Japonaise vivant à Montréal depuis 1991, écrivant en français, Aki Shimazaki a publié, depuis 1999, deux "pentalogies" romanesques thématiques : Le poids des secrets, sur des histoires de familles qui marquent plusieurs générations, et Au cœur du Yamato, consacrée à l’influence de la sphère professionnelle sur la vie privée. Avec Azami, elle inaugure un nouveau cycle, centré autour de l’intimité amoureuse de ses personnages.
En caractères traditionnels kanji, hérités du chinois et qui servent aux Japonais notamment à écrire leurs noms, Mitsuo signifie "l’homme satisfait". A juste titre, apparemment. A 36 ans, Mitsuo Kawano est rédacteur dans une revue culturelle de Nagoya, en attendant de créer la sienne. Son épouse, Atsuko, le soutient dans ce rêve, tout en s’occupant de leurs deux enfants, et en se lançant, à partir de la maison de campagne qu’elle a héritée de ses parents, dans l’agriculture biologique. Ça lui plaît, et ça marche. Atsuko est une sorte de femme idéale. Ils se sont connus à l’école, sont mariés depuis huit ans et semblent heureux. Seule ombre au tableau : depuis sa seconde grossesse, sa femme refuse tout rapport sexuel. Le couple, comme nombre d’autres, est sexless. Afin de satisfaire ses besoins de mâle dans toute sa vigueur, Mitsuo se rend donc dans des "pink salons" non loin de son bureau, où il s’offre les services d’une entraîneuse, puis, parfois, d’une prostituée.

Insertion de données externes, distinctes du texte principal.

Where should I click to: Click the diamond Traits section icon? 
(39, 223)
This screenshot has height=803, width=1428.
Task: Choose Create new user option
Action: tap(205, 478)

Un jour, dans un bar, Mitsuo tombe par hasard sur un type, Gorô Kida, lui aussi un ancien condisciple d’école, avec qui il n’avait aucun atome crochu. Kida a hérité de l’entreprise de spiritueux familiale, c’est un parvenu vulgaire, dévergondé, manipulateur voire pervers. Mais il pourrait passer de la publicité dans la revue. Mitsuo est donc prié de le fréquenter. Par son entremise, puisqu’il passe ses soirées dans des bars et des bordels, Mitsuo retrouve Mitsuko, son premier grand amour de jeunesse. Aussi belle que mystérieuse, elle est serveuse dans un café, entraîneuse dans un autre. Le lien d’autrefois se renoue entre eux. Ils deviennent amants. Mais Atsuko finit par l’apprendre. Mitsuo va-t-il prendre le risque de faire exploser son mariage, sa famille, de divorcer ? Ou bien la raison l’emportera-t-elle sur la passion ?
On laissera à Aki Shimazaki le plaisir de dévoiler, à un lecteur sous le charme, la fin de ce court roman tout en finesse, pudeur et délicatesse. Tout en nuances : l’amour est exaltant, mais il a aussi des épines. Azami, le surnom de Mitsuko, signifie "chardon". J.-C. P.